El troll yace en el suelo, en posición fetal, sollozando. Tú lanzas un escupitajo en el camino, mantienes los puños cerrados (cubiertos de sangre de troll) y le miras con desdén. Recoges tu sombrero que se había caído y, mientras te lo colocas ligeramente torcido, te diriges una última vez a la criatura derrotada.

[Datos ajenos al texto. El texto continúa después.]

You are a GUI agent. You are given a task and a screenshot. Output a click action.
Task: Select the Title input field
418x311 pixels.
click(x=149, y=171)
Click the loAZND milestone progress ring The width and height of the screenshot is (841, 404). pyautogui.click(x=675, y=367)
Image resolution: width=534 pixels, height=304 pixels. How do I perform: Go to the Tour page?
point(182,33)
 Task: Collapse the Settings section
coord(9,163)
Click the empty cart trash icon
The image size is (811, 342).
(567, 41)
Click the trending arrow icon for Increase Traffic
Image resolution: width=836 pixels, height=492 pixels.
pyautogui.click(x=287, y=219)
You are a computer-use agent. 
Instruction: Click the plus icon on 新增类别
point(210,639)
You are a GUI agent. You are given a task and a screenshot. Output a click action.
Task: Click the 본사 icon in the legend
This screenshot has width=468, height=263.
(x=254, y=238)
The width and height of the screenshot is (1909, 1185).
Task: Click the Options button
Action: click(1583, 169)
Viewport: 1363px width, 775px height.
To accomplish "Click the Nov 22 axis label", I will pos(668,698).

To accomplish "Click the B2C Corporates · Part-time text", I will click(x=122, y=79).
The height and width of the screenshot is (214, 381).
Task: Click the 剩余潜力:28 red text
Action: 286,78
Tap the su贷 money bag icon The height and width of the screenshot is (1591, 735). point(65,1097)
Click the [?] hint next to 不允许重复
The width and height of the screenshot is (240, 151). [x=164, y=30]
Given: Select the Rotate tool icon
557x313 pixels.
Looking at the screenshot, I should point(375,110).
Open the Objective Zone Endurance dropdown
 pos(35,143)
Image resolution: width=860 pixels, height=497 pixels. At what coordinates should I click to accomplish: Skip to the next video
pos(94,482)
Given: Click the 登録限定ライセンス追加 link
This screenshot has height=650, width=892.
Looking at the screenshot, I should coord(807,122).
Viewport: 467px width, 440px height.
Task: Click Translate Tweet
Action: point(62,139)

–Un consejo, amigo. Nunca te interpongas entre un leprechaun y su oro.
Cruzas el puente y localizas el rastro al otro lado... Solo que ahora hay dos.
Uno son los mismos cascos, que se adentran más en el bosque...
Otros son unas huellas de leprechaun, que van en una dirección completamente distinta.
Quizá sean las de otros paseantes que se han cruzado por casualidad, o puede que sean los ladrones que se han bajado del caballo para despistar.
¿Cuál seguir?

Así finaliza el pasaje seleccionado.